To each other, though, they are anything but ordinary. They are mythic figures, fated lovers like Catherine and Heathcliff: "There had been a quiver of recognition when they first met … not love at first sight, but bowing to destiny." And ever since destiny swept them to the altar, their marriage in all its parts—good, bad and indifferent—has been the one absorbing drama of their lives.

The irony behind the idea of marriage as middle-class adventure, though, is that everyone's adventure turns out to be the same—at least in novels. Caroline and Ivan see themselves as forging a new and original relationship, but they follow the broad cultural pattern of the last two-and-a-half decades as though it were a train schedule….

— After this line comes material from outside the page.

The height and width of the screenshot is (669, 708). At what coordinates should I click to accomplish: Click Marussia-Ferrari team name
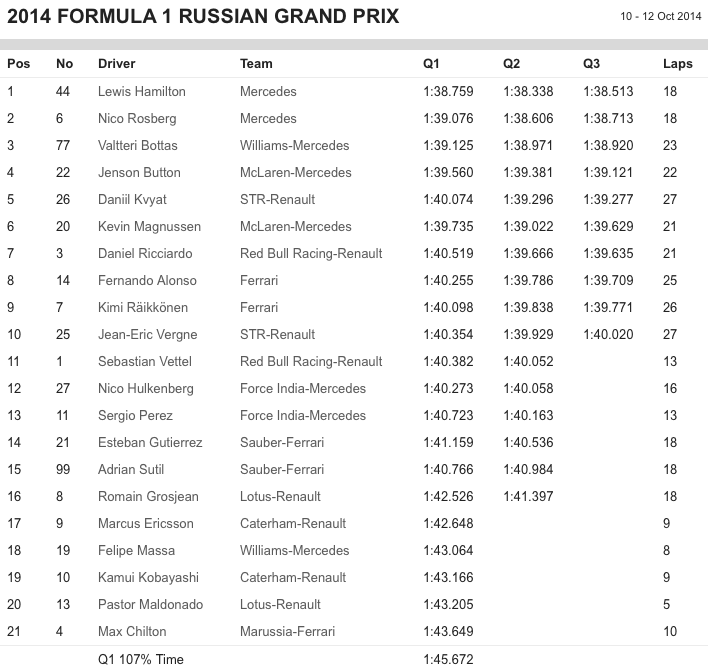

Lynne Sharon Schwartz registers the fluctuations of marital feeling with the fidelity of a Geiger counter. She understands the permanent resentments that can be mixed with love (Caroline thinks Ivan is arrogant, which he is; he thinks she is soppily emotional, which she is) and the alternating currents of weakness and strength that pass between two people whose lives are joined together. (p. 14)

About halfway through, though, my admiration for Miss Schwartz's gifts as a reporter of emotional weather turned to irritation at her lack of interest in anything else. Caroline and Ivan have no friends who count, just cardboard couples whose function is to demonstrate the varieties of marital failure. Caroline's lovers are cardboard too: sexual conveniences to her, narrative conveniences to us. Although we know she leads a full, busy life, we never see her in front of a classroom, on a demonstration, having lunch with her daughters, or buying a dress; and except for the occasional paragraph about math, all we overhear her thinking about is her marriage, her feelings, Ivan. After a while, this relentless focus begins to seem claustrophobic.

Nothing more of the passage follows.